Deux attaques distinctes contre des équipes de riposte à la maladie à virus Ebola ont été signalées le mercredi 19 août dans l’est de la République démocratique du Congo, l’une à Beni, dans le Nord-Kivu, et l’autre à Mungamba, dans le territoire d’Irumu, en Ituri. Ces incidents, survenus lors d’activités de sensibilisation, ont fait plusieurs blessés parmi les agents de santé et ont conduit à la condamnation des autorités locales et des organisations de la société civile.
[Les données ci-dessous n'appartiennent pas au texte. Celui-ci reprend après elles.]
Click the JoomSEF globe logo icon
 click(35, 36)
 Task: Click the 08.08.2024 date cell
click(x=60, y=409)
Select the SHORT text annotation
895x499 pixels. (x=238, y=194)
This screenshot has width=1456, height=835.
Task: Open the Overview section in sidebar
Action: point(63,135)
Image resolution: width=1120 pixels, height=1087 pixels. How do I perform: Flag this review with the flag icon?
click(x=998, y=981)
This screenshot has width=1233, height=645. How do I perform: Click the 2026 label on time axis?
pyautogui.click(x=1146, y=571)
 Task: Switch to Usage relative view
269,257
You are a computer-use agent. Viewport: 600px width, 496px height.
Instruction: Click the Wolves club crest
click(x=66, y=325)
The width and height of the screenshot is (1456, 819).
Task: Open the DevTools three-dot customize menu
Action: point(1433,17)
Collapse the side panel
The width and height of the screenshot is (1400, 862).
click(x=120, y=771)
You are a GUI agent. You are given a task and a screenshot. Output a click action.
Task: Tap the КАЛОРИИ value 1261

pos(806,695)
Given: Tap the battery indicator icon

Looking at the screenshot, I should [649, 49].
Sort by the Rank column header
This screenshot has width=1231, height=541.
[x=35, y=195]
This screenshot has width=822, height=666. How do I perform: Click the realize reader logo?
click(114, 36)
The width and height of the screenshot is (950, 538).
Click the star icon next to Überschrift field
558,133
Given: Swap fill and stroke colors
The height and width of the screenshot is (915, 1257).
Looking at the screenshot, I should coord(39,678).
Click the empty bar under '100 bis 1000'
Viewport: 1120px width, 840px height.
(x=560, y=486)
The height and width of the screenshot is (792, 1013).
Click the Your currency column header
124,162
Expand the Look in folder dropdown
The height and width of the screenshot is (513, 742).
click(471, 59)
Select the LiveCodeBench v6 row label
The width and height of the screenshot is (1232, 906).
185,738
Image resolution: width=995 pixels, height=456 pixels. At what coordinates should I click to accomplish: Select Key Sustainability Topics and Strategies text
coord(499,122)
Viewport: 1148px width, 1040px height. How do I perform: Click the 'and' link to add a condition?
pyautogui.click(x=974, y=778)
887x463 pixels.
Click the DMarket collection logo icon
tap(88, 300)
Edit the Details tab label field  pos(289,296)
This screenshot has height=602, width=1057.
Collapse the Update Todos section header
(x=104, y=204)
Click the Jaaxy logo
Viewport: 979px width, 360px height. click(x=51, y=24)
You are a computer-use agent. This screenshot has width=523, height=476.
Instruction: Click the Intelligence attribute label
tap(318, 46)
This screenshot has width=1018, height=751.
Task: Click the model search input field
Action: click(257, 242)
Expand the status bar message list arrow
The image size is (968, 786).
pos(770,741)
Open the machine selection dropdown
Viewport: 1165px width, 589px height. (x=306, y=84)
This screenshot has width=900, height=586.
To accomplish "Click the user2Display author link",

Des violences qui entravent la riposte
À Beni, dans le quartier Kasanga-Tuha, une équipe de riposte a été attaquée alors qu’elle menait une activité de sensibilisation. Plusieurs agents ont été blessés. Le président du Conseil communal de la jeunesse de Mulekera, Kamabu Mukama, a exprimé sa consternation face à ces actes. Il a appelé les jeunes à collaborer avec les professionnels de santé, soulignant que la maladie est bien présente et que la résistance communautaire ne fera que favoriser sa propagation.
Dans le territoire d’Irumu, une équipe accompagnée du médecin chef de zone de santé de Komanda a également été prise pour cible à Mungamba. Des membres de l’équipe ont été blessés et des véhicules appartenant à la zone de santé ont été vandalisés. John Muhindo Kihimba, membre du Comité associatif résolu pour la protection et la défense des droits humains, a condamné cette attaque et a exhorté la population à faciliter la prise en charge des cas suspects.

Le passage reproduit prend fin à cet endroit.